When a system spectacularly fails

Discussion in 'Strategy Building' started by jcl, May 8, 2012.

  1. The infrastructure cost is becoming an issue, while the dumb money is wasting away.

    But I think you already know this.
     
    #21     May 13, 2012
  2. You guys are forgetting that wall street firms and investment banks blow out just about as often as traders... :D

    The only thing that keeps giving them gambling money is the fed feeding them taxpayer money. :eek:
     
    #22     May 13, 2012
  3. Right, and I should have noted in my post that none of this is simple in any sense of the word. Even trying to be the "smartest dumb money" is extremely difficult and required every ounce of intelligence and dedication I could muster.
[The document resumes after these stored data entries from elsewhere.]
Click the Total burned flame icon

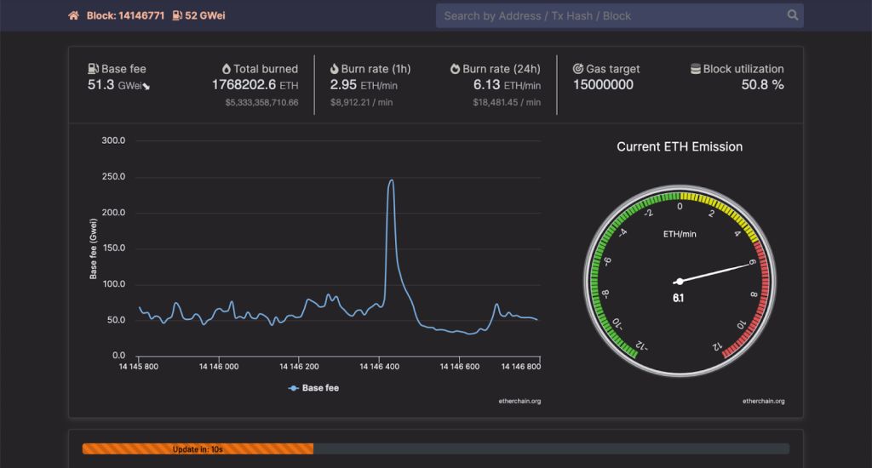tap(227, 69)

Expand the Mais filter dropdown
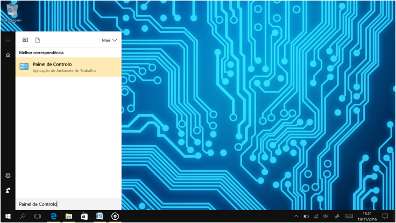[110, 40]

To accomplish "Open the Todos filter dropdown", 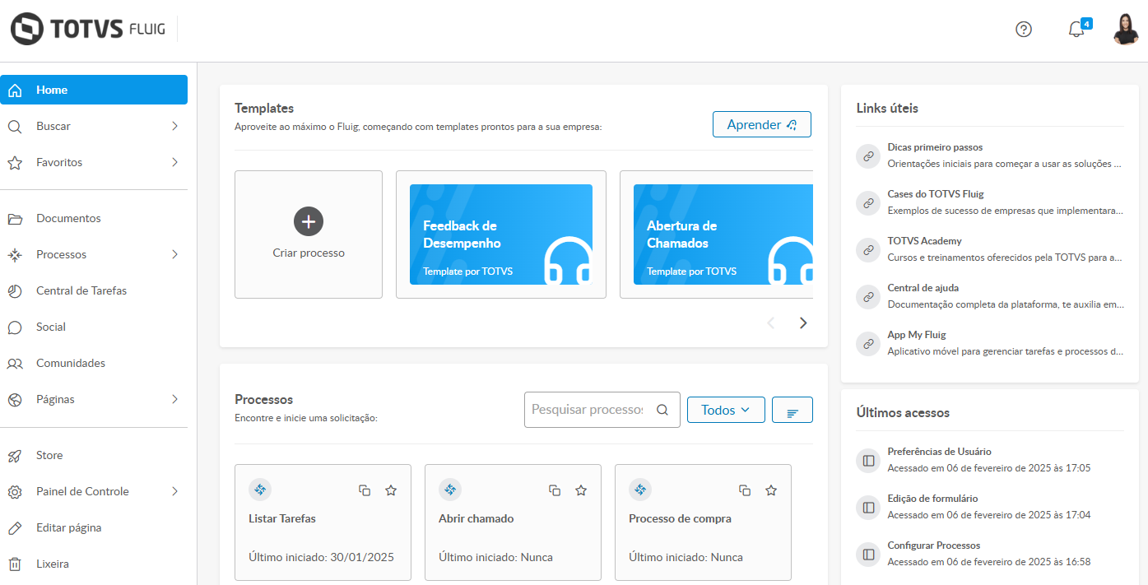I will pos(726,410).
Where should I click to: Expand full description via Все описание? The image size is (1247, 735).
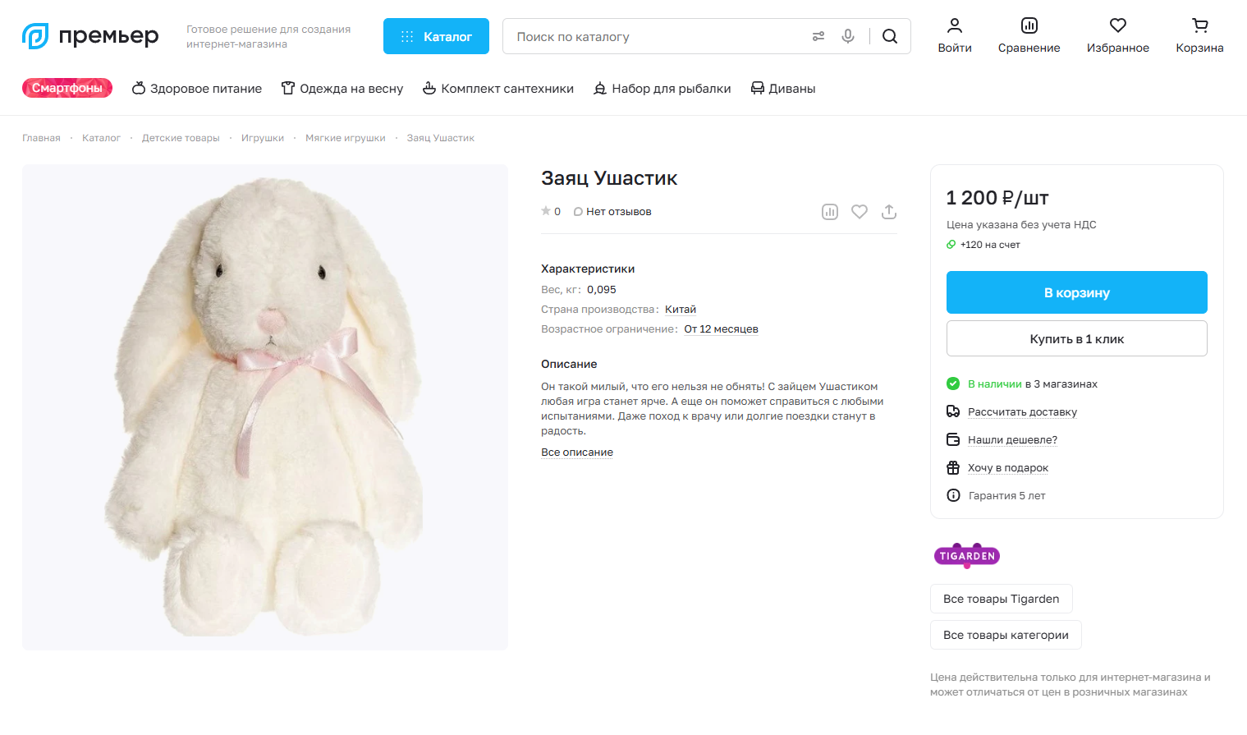(x=577, y=452)
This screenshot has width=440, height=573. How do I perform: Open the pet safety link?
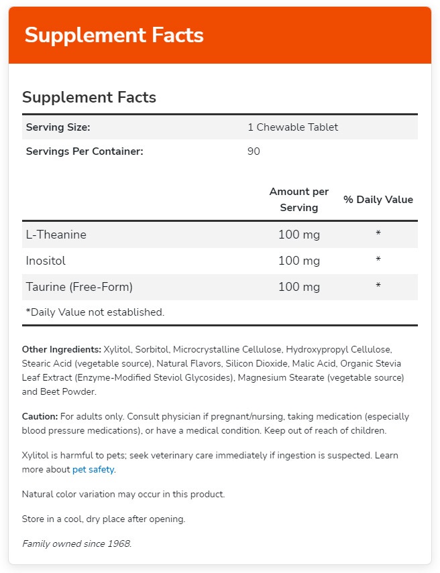point(94,469)
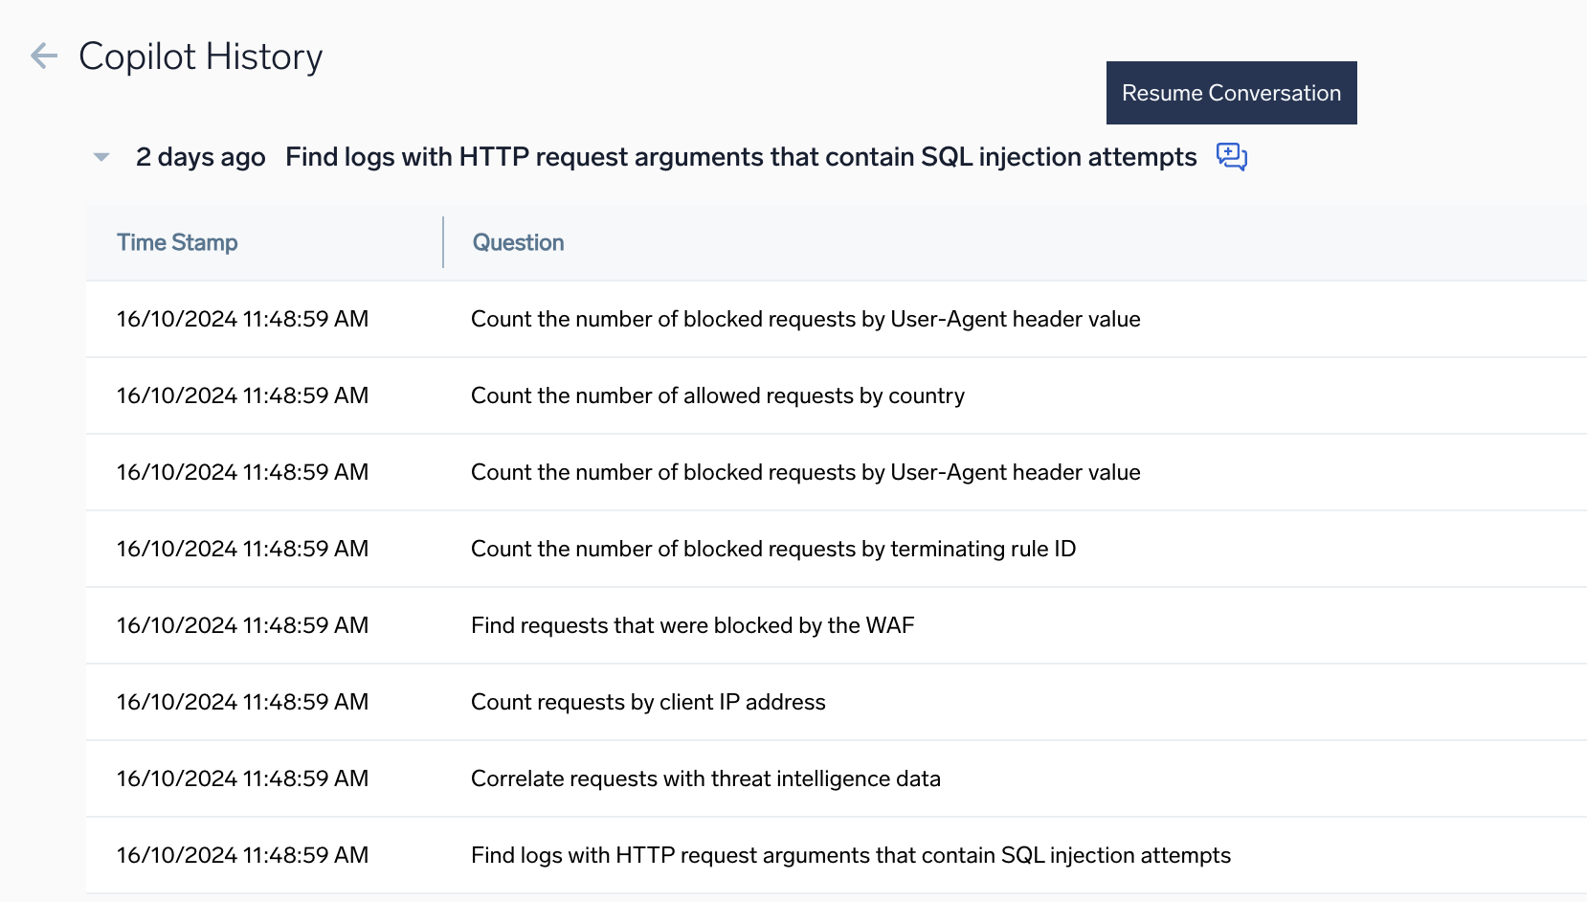Click the Question column header

518,243
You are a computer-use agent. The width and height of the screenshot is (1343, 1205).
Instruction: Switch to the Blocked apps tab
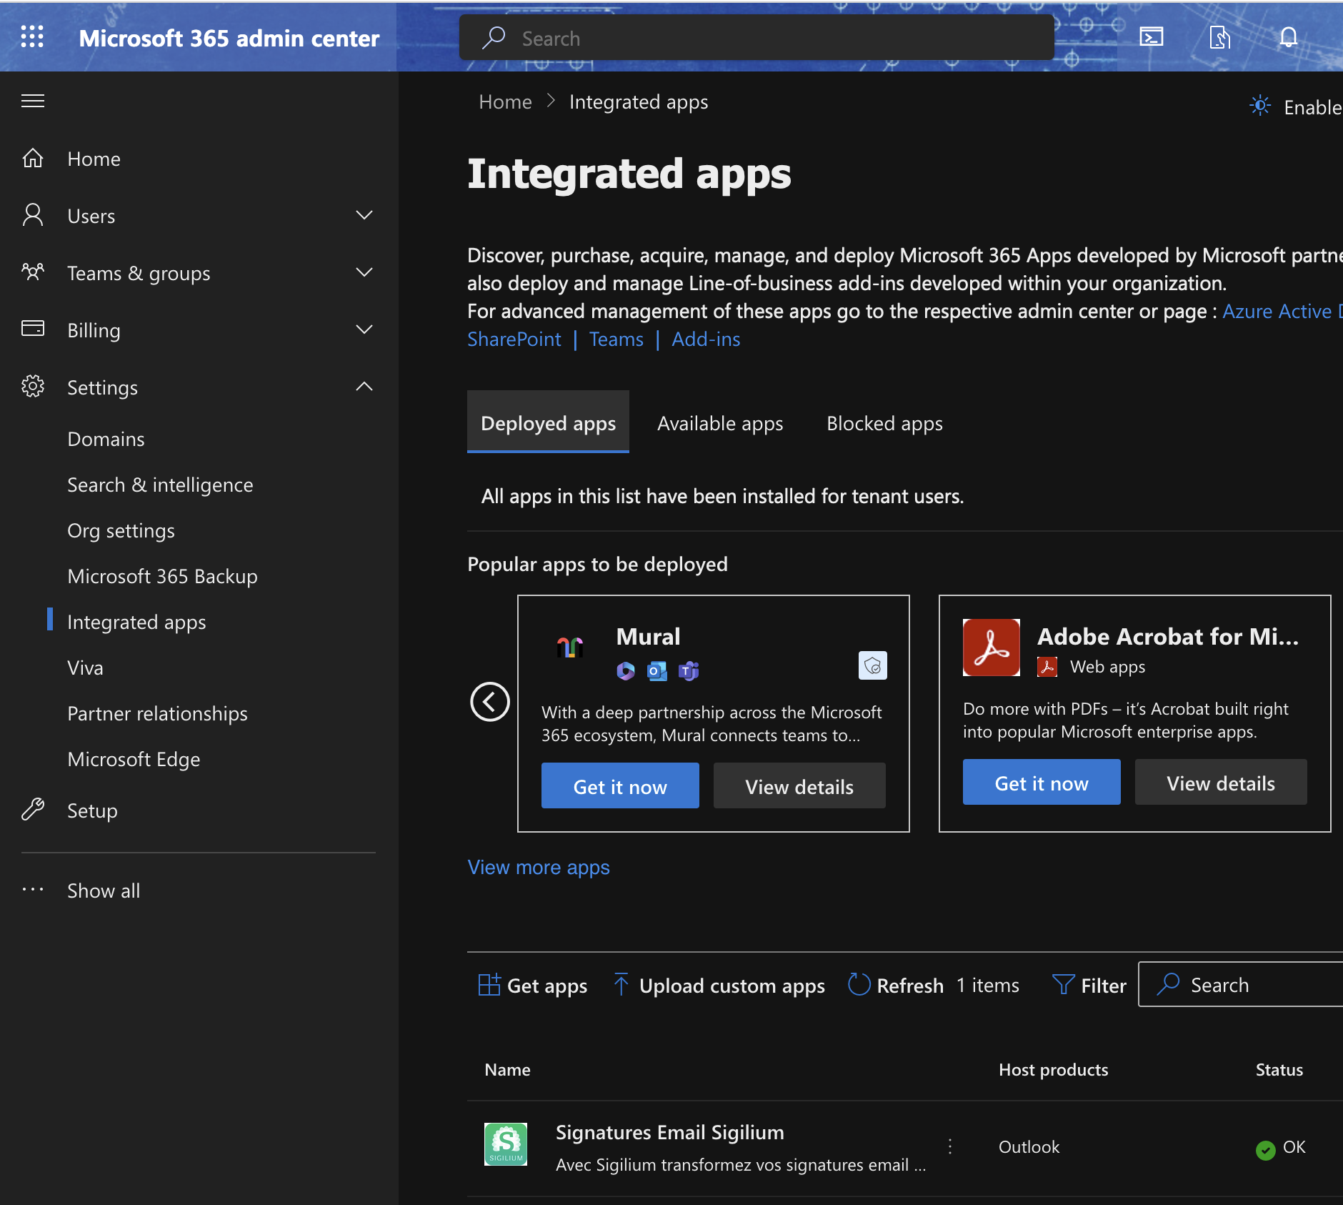click(x=884, y=423)
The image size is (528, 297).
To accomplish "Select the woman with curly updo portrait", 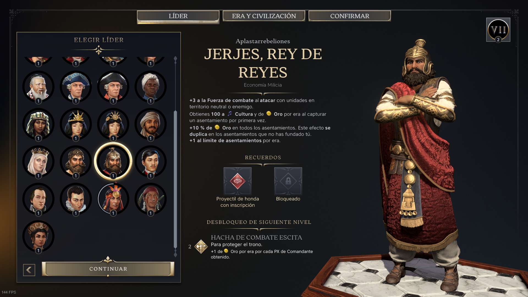I will point(38,237).

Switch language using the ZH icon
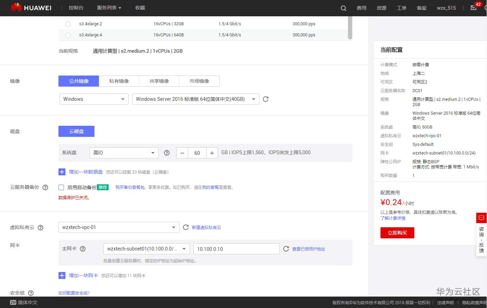pyautogui.click(x=13, y=302)
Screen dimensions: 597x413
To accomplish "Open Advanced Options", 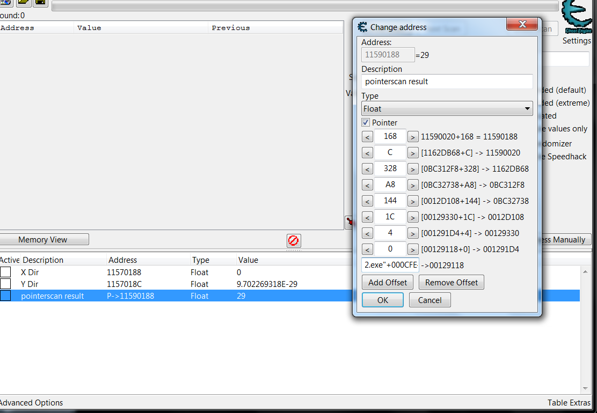I will (x=31, y=403).
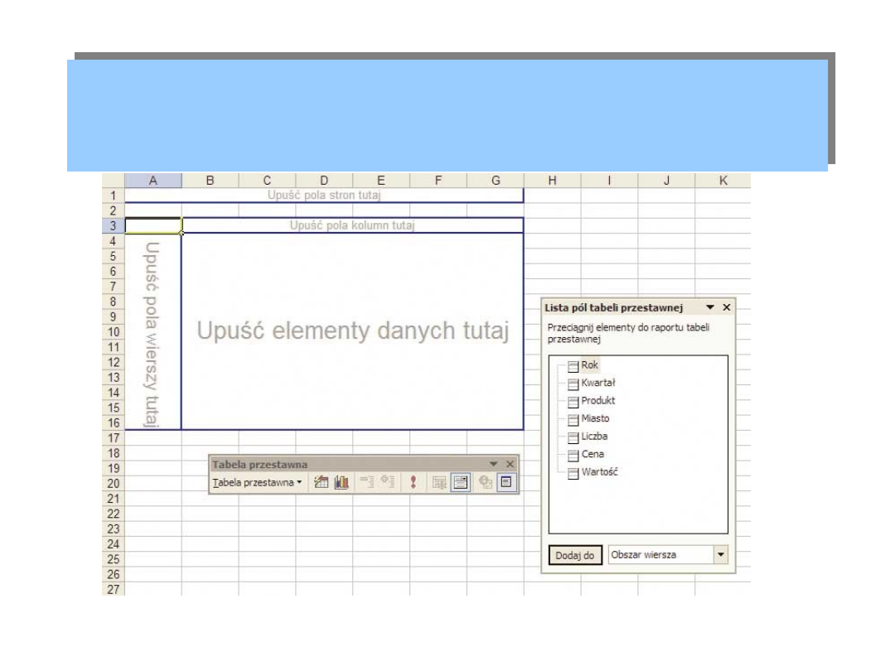Open the field list panel options arrow
Screen dimensions: 895x671
[710, 307]
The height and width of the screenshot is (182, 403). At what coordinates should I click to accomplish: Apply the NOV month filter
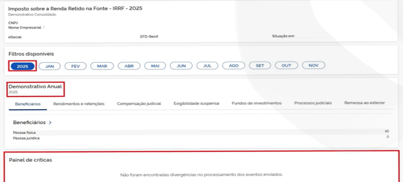click(313, 66)
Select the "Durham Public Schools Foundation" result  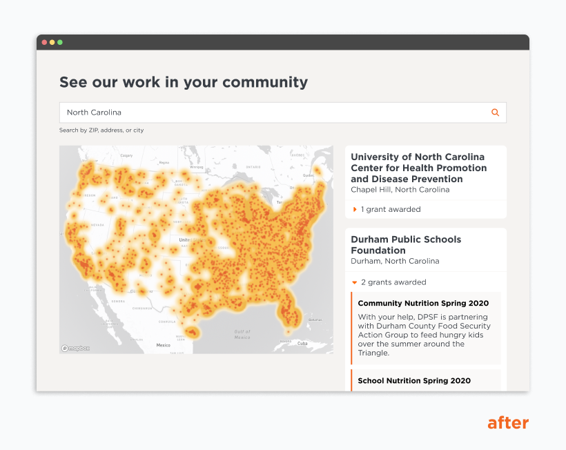[406, 245]
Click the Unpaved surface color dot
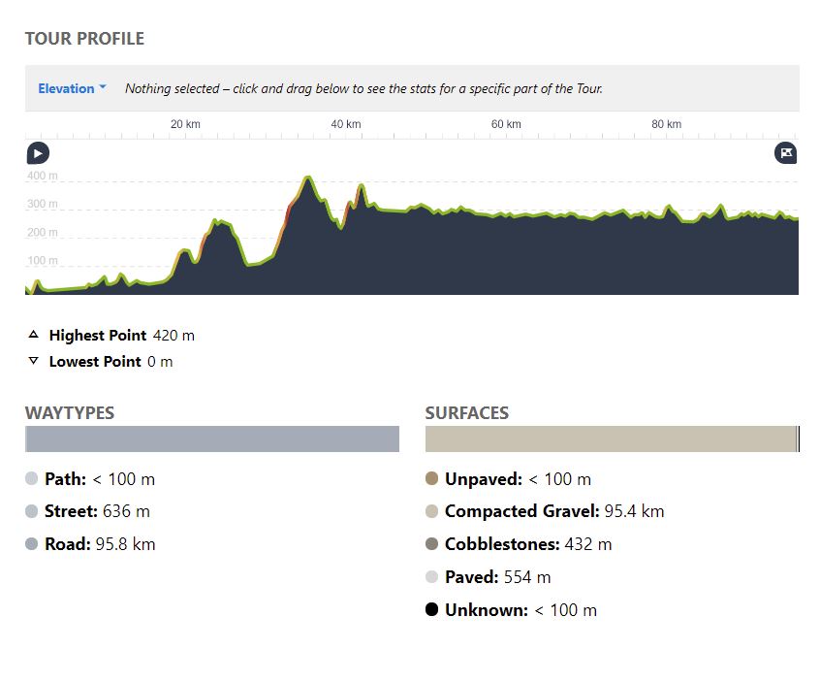Viewport: 820px width, 682px height. [432, 478]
    I think you give the algorithmic guys a little too much credit, though. Of that 70%, my guess is that most of them won't be in business 10 years from now. That's not to say that most of the dumb money traders won't also be out of business in 10 years, just that simply paying someone 6 figures to trade isn't a guarantee that the guy will succeed. As I said in that post of mine from about a month ago, I think the population of the category known as "smart money" rotates quite frequently as things work spectacularly for a while, then spectacularly fail (as this thread title implies). My algorithm is specifically designed to get in AFTER whichever "smart money du jour" gets in. As a result, I will never lack for opportunities because there is always some "flavor of the month" driving market direction at the turns I want to trade. I simply ride their coattails. Then, when that "smart money" blows up, and they inevitably do, I ride the coattails of whoever takes their place. It's not simple, but it is robust.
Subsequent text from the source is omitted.